Rena mendengkus geli, tak mampu menyembunyikan tawanya. Selera humornya bersama Davin begitu receh sekali. "Lama-lama lo bisa jadi brand ambassador-nya teh botol sosro."

"Nggak papa, asal jangan teh pucuk," jawab Davin sekenanya.

"Kenapa?" tanya Rena, memalingkan wajahnya ke jalan raya di depannya. Saat ini keduanya berada di pinggir jalan, tepatnya di samping penjual minum gerobakan.

"Ogah aja kalau misal nanti gue disuruh pakai kostum ulat hijau yang kepalanya segede helem."

Rena yang baru menenggak minumannya, seketika terbatuk-batuk, ia tersedak minumannya karena mendengar jawaban konyol Davin.

"Pelan-pelan Ren, lagian nggak bakal ada yang minta juga kali. Ngapain buru-buru minumnya." Davin mengelus punggung Rena.

"Vin, otak lo kegeser deh kayanya." Rena memegang kening Davin. "Apa pukulan si Alan sekenceng itu sampai bikin lo jadi gesrek?"

"Sial!" Davin menyingkirkan tangan Rena dari keningnya, sementara wanita itu malah cekikikan menertawakan ekspresi kesalnya. "Gue rela jadi gesrek, asal bisa balikin tawa lo lagi," celetuk Davin.

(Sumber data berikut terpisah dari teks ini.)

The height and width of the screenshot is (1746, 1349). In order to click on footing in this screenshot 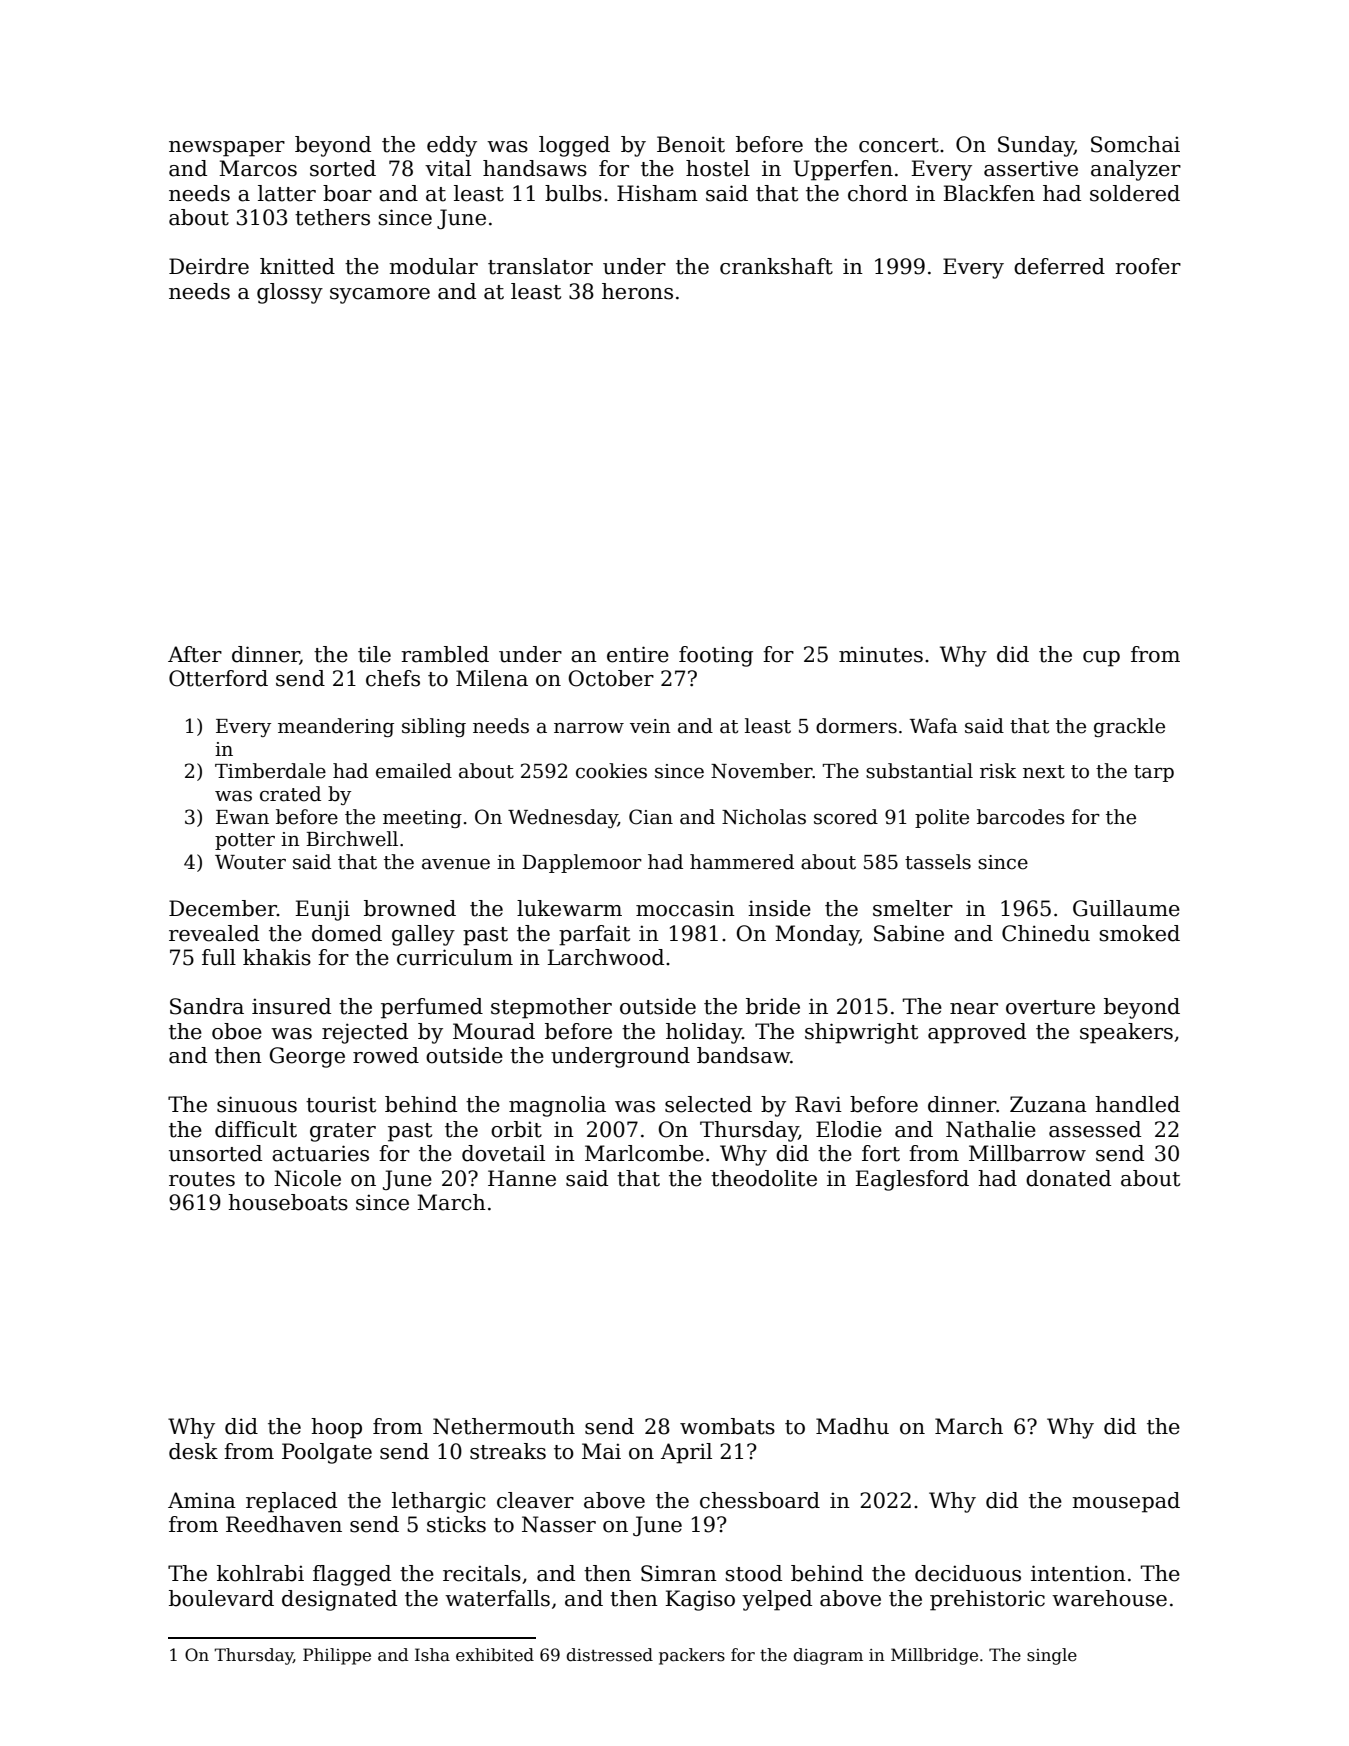, I will do `click(716, 656)`.
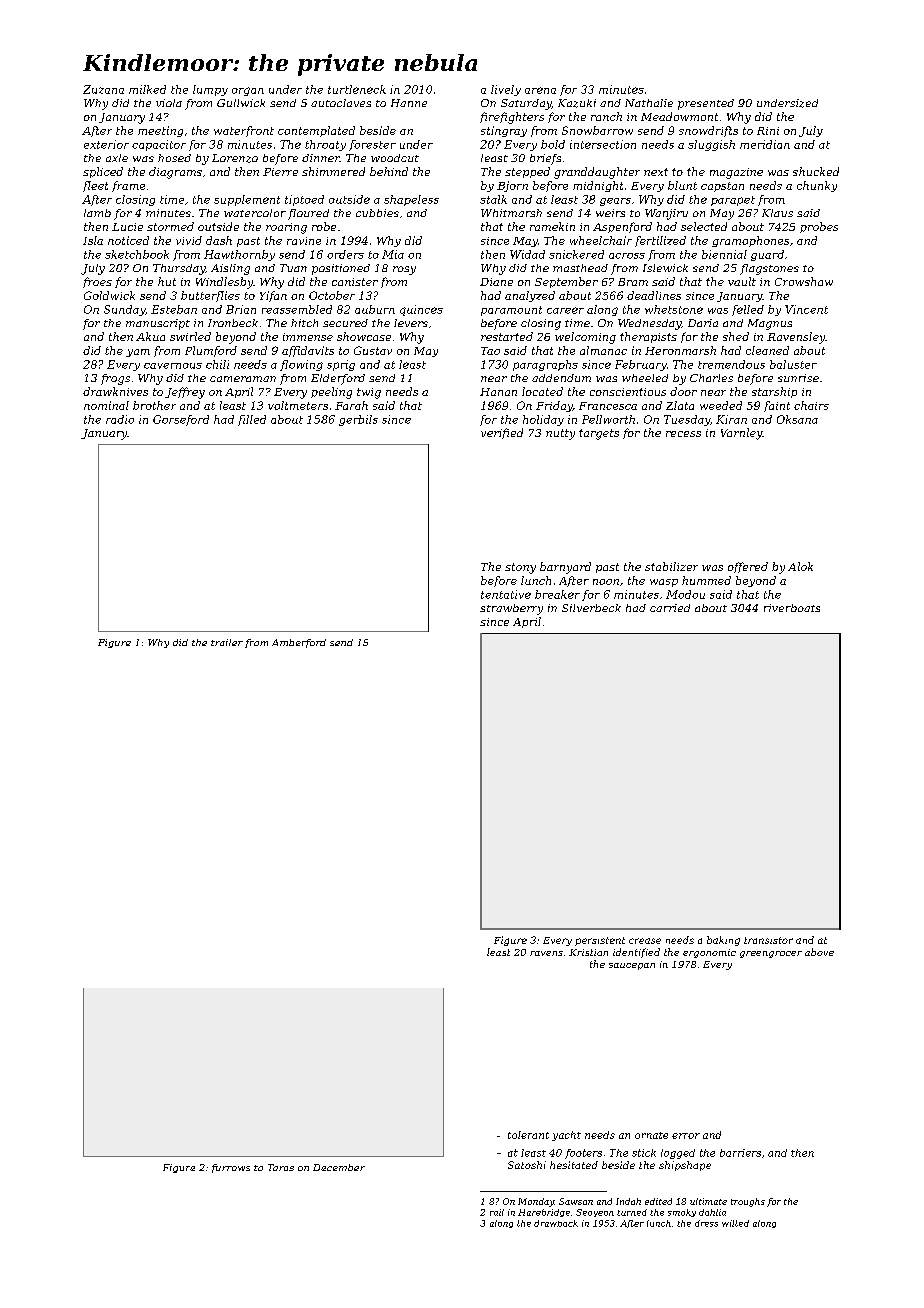  I want to click on stony, so click(520, 568).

Tawa Rena berangsur mereda, ia menyeruput kembali teh botolnya, menghela napas panjang dan dalam. "Thank's Vin, gue seneng lo sepeduli itu sama gue. Tapi sepertinya lo nggak harus bertindak sejauh itu, gue nggak mau lo berubah demi gue, cukup jadi diri lo sendiri. Jangan pernah berubah hanya demi orang lain yang belum tentu bisa membalas perasaan lo."

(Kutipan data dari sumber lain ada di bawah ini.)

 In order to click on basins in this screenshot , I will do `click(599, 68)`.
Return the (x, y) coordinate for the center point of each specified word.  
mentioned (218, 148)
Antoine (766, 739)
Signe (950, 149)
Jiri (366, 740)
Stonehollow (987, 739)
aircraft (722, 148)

Davin menolehkan kepalanya ke Rena, memandang sejenak wajah sendu wanita itu, sebelum memlemparkan pandangannya ke arah jalan raya. "Kesempatan nggak akan pernah datang dua kali, gue hanya mencoba memanfaatkan setiap momen beharga saat bersama lo. Meskipun gue harus berubah jadi mr.Bean agar bisa bikin lo ketawa, gue rela."

"Seriously?" Rena menatap Davin, bersamaan dengan pria itu yang kembali menoleh padanya, sembari menganggukkan kepala pelan. "Masa? Emang lo bisa kaya mr.Bean?"

"Kaya gini." Davin merubah ekspresinya jadi tersenyum konyol, menirukan senyuman mr.Bean yang lebar. Sontak hal itu berhasil membuat Rena tertawa terpingkal-pingkal. Gue rela Ren, bertingkah konyol demi bisa lihat lo tertawa selebar itu.

Rena menghentikan tawanya saat mendengar suara ponsel berdering nyaring, ia segera mengambil ponsel dari dalam tasnya. "Mama." Keningnya mengkerut ketika melihat nomor mamanya muncul di layar. "Bentar ya, gue angkat telepon dulu dari mama, takut penting."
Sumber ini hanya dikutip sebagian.